Institutional Investors Remain Cautious on Perpetual DEXs Amid Security Concerns

John NadaBy John Nada·May 8, 2026·4 min read
Institutional Investors Remain Cautious on Perpetual DEXs Amid Security Concerns

Panelists at Consensus Miami discuss why institutional investors are hesitant to embrace perpetual decentralized exchanges due to security and KYC concerns.

Despite the growing popularity of decentralized finance (DeFi), institutional investors continue to avoid perpetual decentralized exchanges (perp DEXs), according to discussions at the Consensus Miami conference. Key reasons for this avoidance include security risks and challenges with know-your-customer (KYC) compliance, which conflict with the permissionless ethos of DeFi. Panelists, including veteran trader Wizard of SoHo and Michael Anderson from Canary Labs, emphasized that security vulnerabilities are a significant deterrent. The recent multi-million-dollar hack of Drift serves as a stark reminder of the risks involved in decentralized trading platforms.

Wizard of SoHo remarked that convincing major institutional players to engage with perp DEXs will be a formidable challenge, especially in light of such incidents. “How do you convince the big institutional players to go on the perp DEXs? I think that's going to be the biggest challenge, especially given the exploit on Drift,” he noted, highlighting a recurring theme of security concerns that plague the DeFi ecosystem. Anderson expressed a deep reluctance to adopt DeFi solutions, describing the space as a "minefield" fraught with dangers.

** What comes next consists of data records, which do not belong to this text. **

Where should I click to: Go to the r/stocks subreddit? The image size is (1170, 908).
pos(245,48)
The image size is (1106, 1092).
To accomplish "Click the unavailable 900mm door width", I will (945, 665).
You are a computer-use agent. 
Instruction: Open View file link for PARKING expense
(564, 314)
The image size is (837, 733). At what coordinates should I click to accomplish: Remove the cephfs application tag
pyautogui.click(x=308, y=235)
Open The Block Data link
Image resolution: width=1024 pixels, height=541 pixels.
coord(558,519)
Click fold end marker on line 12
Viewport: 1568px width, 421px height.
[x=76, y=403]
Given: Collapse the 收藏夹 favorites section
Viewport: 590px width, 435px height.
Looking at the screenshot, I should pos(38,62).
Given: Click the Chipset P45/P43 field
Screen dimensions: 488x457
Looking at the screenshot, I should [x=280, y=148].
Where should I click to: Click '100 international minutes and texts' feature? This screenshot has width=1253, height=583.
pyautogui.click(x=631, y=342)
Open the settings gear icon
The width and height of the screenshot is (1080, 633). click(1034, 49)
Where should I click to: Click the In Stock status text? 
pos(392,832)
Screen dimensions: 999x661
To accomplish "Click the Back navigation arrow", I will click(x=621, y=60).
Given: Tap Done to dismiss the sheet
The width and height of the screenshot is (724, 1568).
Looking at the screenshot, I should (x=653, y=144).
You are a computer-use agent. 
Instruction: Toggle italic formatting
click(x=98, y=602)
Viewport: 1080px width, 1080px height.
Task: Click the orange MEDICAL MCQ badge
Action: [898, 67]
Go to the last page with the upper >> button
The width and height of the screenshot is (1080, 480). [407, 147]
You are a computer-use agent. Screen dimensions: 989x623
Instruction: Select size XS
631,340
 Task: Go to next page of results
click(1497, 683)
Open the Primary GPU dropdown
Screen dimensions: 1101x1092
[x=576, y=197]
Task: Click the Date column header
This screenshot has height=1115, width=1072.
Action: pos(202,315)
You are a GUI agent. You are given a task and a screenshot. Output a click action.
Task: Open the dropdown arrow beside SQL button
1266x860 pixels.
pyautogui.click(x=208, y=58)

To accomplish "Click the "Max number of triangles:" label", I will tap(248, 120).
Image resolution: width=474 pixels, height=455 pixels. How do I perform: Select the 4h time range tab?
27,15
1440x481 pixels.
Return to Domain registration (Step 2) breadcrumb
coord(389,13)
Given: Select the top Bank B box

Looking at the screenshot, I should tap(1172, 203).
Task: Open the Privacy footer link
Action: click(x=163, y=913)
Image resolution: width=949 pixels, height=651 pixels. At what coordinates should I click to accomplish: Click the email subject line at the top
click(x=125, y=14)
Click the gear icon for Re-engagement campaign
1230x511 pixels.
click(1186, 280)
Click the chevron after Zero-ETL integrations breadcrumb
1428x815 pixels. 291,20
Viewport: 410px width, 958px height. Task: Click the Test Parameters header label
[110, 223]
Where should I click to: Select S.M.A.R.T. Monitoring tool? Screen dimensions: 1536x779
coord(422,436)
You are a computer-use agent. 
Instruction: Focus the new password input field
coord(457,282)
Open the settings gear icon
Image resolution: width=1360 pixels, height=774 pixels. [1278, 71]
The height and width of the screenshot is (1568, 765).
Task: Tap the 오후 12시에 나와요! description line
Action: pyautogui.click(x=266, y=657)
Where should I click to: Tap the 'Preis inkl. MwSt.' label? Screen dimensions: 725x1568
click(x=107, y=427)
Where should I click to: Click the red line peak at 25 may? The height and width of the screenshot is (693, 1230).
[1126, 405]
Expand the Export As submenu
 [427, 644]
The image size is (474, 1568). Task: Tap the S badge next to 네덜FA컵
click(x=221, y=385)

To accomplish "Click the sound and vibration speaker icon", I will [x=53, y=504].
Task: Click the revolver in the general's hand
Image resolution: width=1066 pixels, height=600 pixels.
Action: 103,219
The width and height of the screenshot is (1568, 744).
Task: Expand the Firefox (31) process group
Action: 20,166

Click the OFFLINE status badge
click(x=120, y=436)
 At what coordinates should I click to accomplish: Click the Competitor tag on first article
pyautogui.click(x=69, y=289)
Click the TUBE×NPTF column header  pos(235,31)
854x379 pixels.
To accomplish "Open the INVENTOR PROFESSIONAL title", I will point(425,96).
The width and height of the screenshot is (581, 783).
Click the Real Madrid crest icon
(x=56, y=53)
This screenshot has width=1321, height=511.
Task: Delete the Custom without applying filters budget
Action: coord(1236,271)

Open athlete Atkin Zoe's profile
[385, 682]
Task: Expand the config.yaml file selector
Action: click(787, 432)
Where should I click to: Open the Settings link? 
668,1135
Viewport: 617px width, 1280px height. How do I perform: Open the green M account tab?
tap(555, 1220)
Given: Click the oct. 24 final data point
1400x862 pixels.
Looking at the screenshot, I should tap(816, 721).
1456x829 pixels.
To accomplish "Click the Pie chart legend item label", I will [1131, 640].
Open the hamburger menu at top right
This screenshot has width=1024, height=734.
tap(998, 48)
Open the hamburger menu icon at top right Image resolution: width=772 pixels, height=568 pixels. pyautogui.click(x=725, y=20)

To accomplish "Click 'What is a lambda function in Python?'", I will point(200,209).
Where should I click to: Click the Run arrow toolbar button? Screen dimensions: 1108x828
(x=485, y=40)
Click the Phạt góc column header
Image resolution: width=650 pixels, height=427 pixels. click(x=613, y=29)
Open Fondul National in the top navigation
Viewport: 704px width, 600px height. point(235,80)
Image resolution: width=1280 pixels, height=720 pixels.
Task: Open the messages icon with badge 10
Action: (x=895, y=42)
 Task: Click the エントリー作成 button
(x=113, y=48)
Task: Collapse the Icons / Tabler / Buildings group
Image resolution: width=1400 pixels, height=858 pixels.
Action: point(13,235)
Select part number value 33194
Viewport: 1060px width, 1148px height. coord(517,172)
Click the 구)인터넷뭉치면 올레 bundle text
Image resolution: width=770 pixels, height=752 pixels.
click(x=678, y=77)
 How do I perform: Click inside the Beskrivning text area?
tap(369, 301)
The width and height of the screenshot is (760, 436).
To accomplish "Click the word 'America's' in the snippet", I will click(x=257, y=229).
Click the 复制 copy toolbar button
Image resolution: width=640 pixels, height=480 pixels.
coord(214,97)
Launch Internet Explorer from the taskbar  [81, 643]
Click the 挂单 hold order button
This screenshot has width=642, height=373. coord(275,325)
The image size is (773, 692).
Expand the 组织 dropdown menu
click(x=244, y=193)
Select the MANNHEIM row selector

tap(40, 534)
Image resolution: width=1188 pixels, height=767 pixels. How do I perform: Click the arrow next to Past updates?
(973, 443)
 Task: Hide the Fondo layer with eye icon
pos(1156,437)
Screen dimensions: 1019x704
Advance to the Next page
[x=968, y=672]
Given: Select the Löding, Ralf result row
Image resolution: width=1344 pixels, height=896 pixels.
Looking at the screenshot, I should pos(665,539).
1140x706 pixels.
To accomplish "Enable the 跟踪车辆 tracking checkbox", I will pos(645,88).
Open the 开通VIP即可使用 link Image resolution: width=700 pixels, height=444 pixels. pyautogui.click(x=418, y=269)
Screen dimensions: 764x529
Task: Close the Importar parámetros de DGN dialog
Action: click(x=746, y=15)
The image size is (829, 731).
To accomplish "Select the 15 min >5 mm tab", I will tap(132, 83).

He pointed out that while trading activity has increased in some Asian markets, largely due to tighter KYC enforcement on centralized exchanges, the overall sentiment towards decentralized platforms remains cautious. “Right now, it feels slightly dangerous on the product side,” he said, suggesting that the perception of risk makes it difficult for large institutions to embrace decentralized exchanges at scale compared to their centralized counterparts. The panel also highlighted product innovation gaps as a significant factor hindering institutional adoption. Centralized exchanges are rapidly integrating advanced trading tools, including automated bots, into their futures markets, while decentralized exchanges have yet to keep pace with these developments.

Wizard of SoHo commented on the competitive battleground for perp DEXs, stating that the next major challenge will be whether any of them can safely onboard institutional capital. The disparity in technological advancement further complicates the case for DEXs as viable alternatives for institutional trading. KYC requirements surfaced as another central issue. DeFi is founded on the principle of open participation, allowing users to interact without formal identity checks.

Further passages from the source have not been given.